Ricusato dalla Chiesa Cattolica che, sotto la guida di Papa Bergoglio, sembra essersi definitivamente data la forma della più grande Ong liberal globalista; dimenticato, per comodità comunicativa e scarsa efficacia, dalle forze politiche eredi delle tradizioni postfasciste e nazionaliste europee.
L’Intervista sul Corporativismo (Eclettica Edizioni 2017) a Gaetano Rasi su iniziativa e cura di Mario Bozzi Sentieri rappresenta un felice tentativo di recuperare un filo spezzato dalla diaspora politica della destra italiana ed una risposta concreta allo sterile dibattito economico esclusivamente legato, negli ultimi anni, alla sola questione monetaria.
L’ultimo saluto all’impegno profuso da Rasi (fondatore della Rivista e dell’Istituto di Studi corporativi), infatti, brilla per attualità: lungi dall’essere, secondo vulgata, la difesa di interessi particolari, il corporativismo moderno rimette al centro della questione economica il lavoro: non inteso come rapporto dialettico fra capitale e classe salariata, ma naturale collaborazione fra i corpi intermedi di una società sana e quindi produttiva.
Lo sfacelo improduttivo del sistema occidentale è, nei fatti, il fallimento di quella democrazia nata dall’abbraccio ideologico fra marxismo e liberalismo finalizzato alla privatizzazione degli utili e alla pubblicizzazione delle perdite.

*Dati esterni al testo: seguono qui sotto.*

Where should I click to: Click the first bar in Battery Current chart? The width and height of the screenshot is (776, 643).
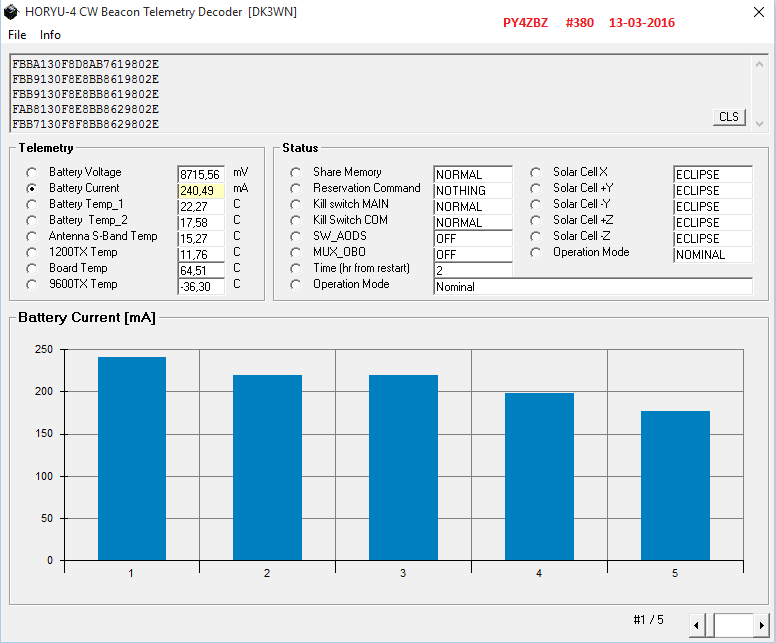click(132, 458)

La globalizzazione e la creazione di uno Stato mondiale non sembrano altro che l’ampliamento su grande scala di un esperimento già ampiamente fallito su schema debitorio ed usurocratico.

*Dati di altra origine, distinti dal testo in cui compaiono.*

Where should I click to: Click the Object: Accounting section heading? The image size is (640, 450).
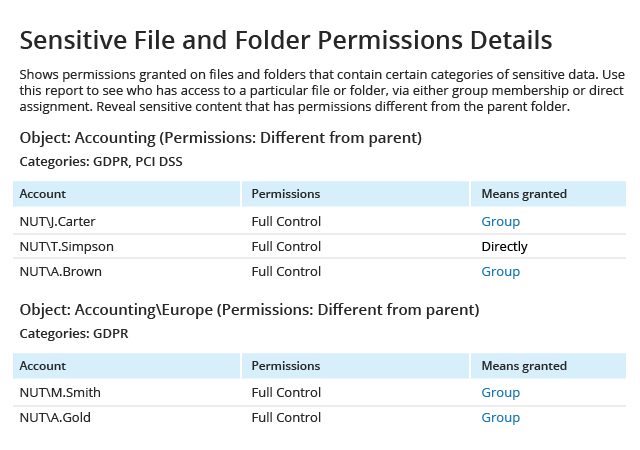220,138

Non è un caso che il corporativismo risulti dalle parole di Rasi e dalle domande di Mario Bozzi Sentieri, idea e prassi economica a tutto tondo inserita all’interno di una riforma politica complessa nella quale la massima capacità produttiva di un sistema paese sia raggiungibile grazie alla più ampia partecipazione delle categorie ai processi decisionali: una democrazia fattiva, organica, misurata nuovamente da principi di governabilità ed autorità. Ben distante dal caos anarcoide che la senilità liberale e marxista mostra in questi anni.
Lettura, dunque, consigliata, per chi voglia uscire dal cortocircuito banalizzante del dibattito economico ed istituzionale. Poiché poco importano gli assetti bancari e monetari di un paese o di un continente che, moralmente, rinuncia al lavoro come metro di bellezza e civiltà.